Câmara avalia impacto fiscal de proposta que aumenta limite de faturamento do MEI
O presidente da Câmara dos Deputados, Hugo Motta, afirmou que a ampliação do limite de faturamento do Microempreendedor Individual — MEI deve ser analisada com atenção quanto ao seu impacto fiscal. A proposta em discussão é o Projeto de Lei Complementar nº 108/2021, já aprovado pelo Senado, que eleva o teto anual de faturamento do MEI de R$ 81 mil para R$ 130 mil e permite a contratação de até dois empregados.
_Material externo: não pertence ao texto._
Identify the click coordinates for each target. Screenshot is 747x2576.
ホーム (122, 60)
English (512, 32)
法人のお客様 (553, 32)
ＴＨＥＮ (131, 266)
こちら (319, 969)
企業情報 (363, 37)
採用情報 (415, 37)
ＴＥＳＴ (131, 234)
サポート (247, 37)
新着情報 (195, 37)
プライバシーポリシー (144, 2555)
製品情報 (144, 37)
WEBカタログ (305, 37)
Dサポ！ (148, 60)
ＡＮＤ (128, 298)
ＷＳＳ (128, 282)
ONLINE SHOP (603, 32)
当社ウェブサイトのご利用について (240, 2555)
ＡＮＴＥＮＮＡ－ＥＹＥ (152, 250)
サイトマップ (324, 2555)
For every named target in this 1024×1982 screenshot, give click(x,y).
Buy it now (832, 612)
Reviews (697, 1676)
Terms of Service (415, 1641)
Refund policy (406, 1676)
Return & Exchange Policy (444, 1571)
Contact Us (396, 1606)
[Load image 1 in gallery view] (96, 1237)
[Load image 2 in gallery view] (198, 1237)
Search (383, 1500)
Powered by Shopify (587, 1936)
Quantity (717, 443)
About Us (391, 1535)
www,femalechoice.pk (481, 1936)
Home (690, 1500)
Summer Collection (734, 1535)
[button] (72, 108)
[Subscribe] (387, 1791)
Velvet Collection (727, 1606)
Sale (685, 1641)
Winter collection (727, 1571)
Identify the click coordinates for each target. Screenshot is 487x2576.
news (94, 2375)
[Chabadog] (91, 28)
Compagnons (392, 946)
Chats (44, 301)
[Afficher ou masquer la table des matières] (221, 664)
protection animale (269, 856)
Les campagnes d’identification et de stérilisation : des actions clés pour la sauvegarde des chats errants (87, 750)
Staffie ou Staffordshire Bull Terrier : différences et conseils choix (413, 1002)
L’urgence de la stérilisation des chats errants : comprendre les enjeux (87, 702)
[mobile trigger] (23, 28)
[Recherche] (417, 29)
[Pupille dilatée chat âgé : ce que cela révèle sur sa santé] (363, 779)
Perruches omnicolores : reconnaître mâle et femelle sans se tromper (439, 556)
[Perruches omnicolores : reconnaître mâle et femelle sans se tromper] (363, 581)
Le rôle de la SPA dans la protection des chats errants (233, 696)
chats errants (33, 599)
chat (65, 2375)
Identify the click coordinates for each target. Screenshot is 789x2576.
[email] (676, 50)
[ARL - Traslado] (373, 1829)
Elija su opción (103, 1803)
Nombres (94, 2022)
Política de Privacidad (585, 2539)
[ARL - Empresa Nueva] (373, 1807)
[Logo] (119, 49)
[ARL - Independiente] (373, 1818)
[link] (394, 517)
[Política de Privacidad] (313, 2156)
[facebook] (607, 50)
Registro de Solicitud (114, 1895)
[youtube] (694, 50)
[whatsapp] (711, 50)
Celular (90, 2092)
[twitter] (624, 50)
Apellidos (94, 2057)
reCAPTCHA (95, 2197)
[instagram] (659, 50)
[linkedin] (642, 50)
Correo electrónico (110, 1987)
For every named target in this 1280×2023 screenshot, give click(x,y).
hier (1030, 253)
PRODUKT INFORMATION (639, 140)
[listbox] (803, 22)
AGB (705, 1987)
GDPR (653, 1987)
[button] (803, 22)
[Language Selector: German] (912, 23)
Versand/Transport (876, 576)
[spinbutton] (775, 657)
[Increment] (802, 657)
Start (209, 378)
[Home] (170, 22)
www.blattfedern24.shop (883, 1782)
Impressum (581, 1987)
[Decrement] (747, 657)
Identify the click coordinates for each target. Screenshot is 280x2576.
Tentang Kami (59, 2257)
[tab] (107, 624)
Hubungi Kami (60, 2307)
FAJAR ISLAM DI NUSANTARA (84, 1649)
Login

O texto está em análise por comissão especial instalada na Câmara dos Deputados, com relatoria do deputado Jorge Goetten. Embora exista intenção de avançar com o tema, ainda não há alteração vigente nas regras de enquadramento do MEI.
A proposta tem impacto relevante para microempreendedores individuais, escritórios contábeis, empresas de serviços, pequenos negócios e profissionais que hoje enfrentam limitações pelo teto atual de faturamento. Caso aprovada, a elevação para R$ 130 mil ao ano poderá ampliar a permanência de empreendedores no regime do MEI, evitando desenquadramentos por crescimento de receita.
Além do novo limite de faturamento, o PLP nº 108/2021 também autoriza o MEI a contratar até dois empregados, ampliando a estrutura operacional permitida para esse modelo empresarial. Atualmente, a regra geral admite faturamento anual de até R$ 81 mil e contratação de apenas um empregado.
Do ponto de vista tributário e fiscal, a discussão exige cuidado porque a ampliação do teto pode gerar reflexos na arrecadação, na base de contribuintes do Simples Nacional e na transição entre MEI, microempresa e empresa de pequeno porte. Por isso, a Câmara sinaliza que a análise de impacto fiscal será necessária antes da votação final.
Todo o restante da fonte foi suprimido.